This is an automated email from the ASF dual-hosted git repository.
peter-toth pushed a commit to branch branch-4.1
in repository https://gitbox.apache.org/repos/asf/spark.git
The following commit(s) were added to refs/heads/branch-4.1 by this push:
new 384299acb47e [SPARK-56872][SQL][4.1] Fix NPE in
DowncastLongUpdater.decodeSingleDictionaryId
384299acb47e is described below
commit 384299acb47e9829a87ce9e5c793fbfb315cb90d
Author: YangJie <[email protected]>
AuthorDate: Fri May 15 18:27:06 2026 +0200
[SPARK-56872][SQL][4.1] Fix NPE in
DowncastLongUpdater.decodeSingleDictionaryId
### What changes were proposed in this pull request?

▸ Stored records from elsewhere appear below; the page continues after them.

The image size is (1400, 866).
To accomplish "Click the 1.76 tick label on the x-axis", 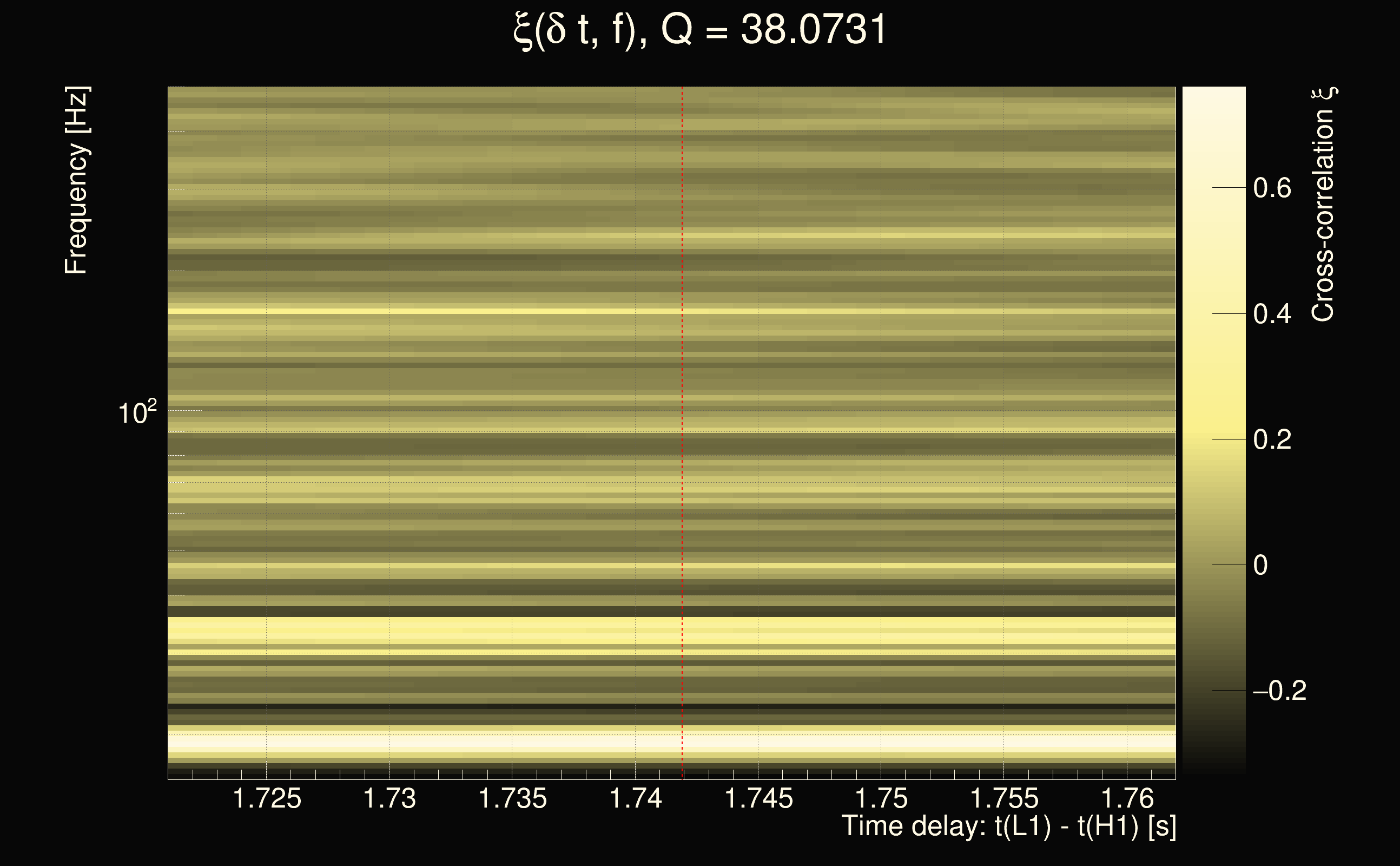I will [1127, 798].
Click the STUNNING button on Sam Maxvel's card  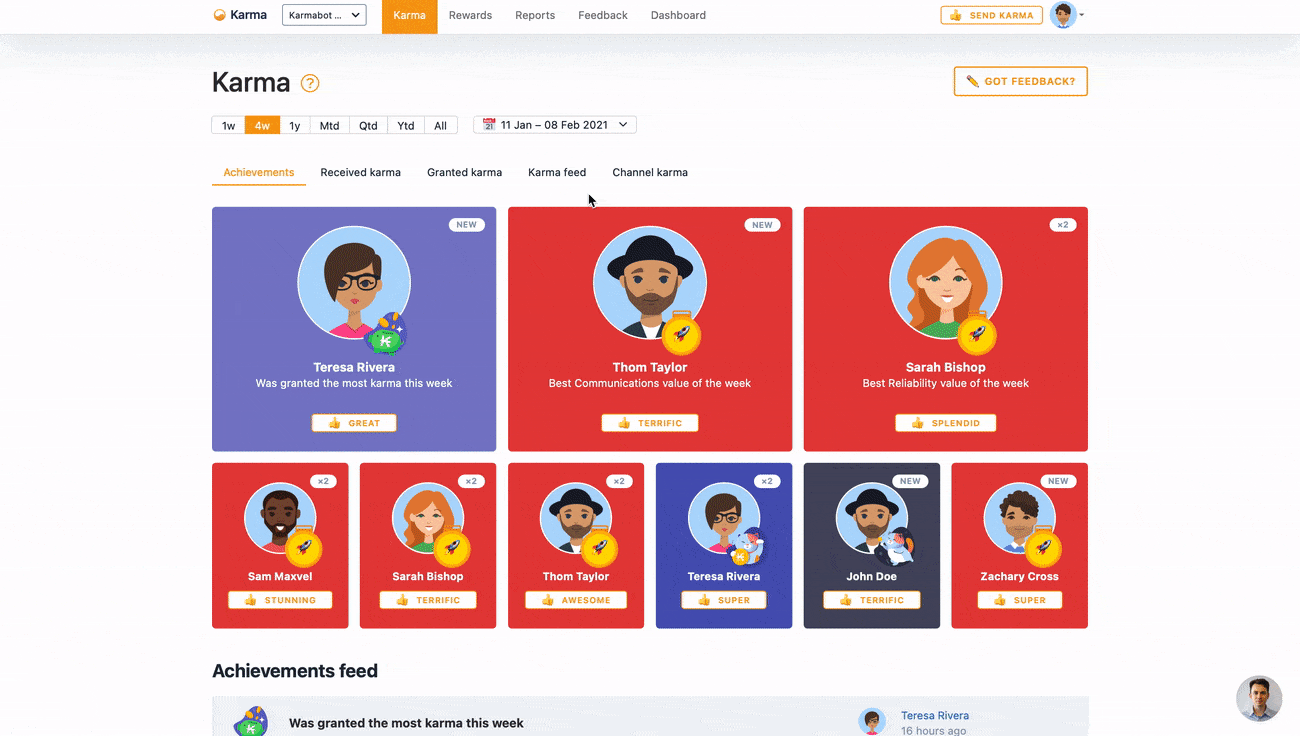(x=280, y=600)

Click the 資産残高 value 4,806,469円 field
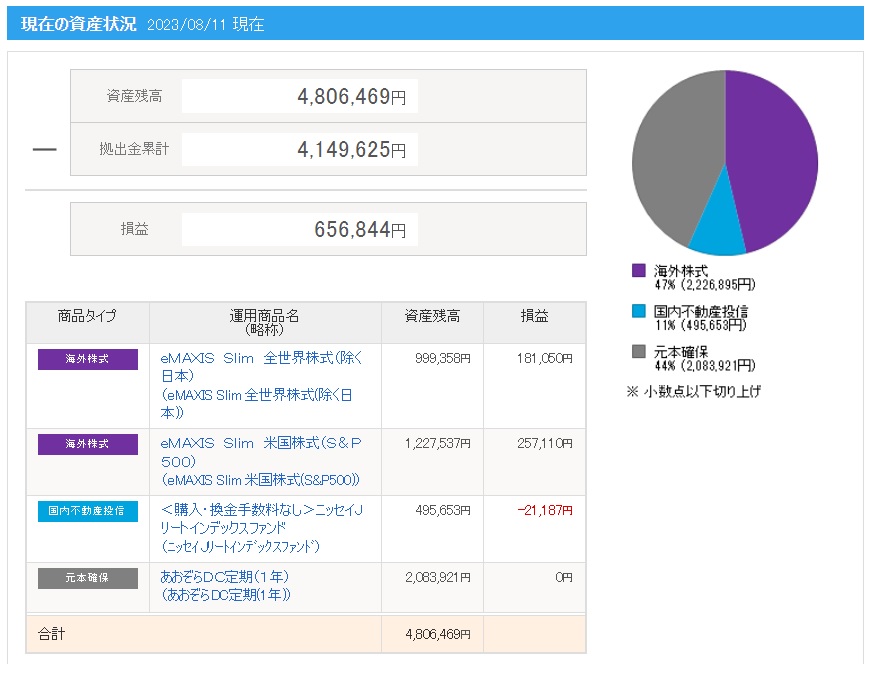tap(299, 97)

`DowncastLongUpdater.decodeSingleDictionaryId` calls `values.putLong(...)`,
but `DowncastLongUpdater` is only chosen when the target is a 32-bit Decimal
(precision <= 9), whose column vector stores into `intData`, not `longData`. So
`putLong` NPEs whenever this path runs.
Switch the call to `putInt` with the same `(int) longValue` narrowing cast
already used by `readValue` and `readValues`.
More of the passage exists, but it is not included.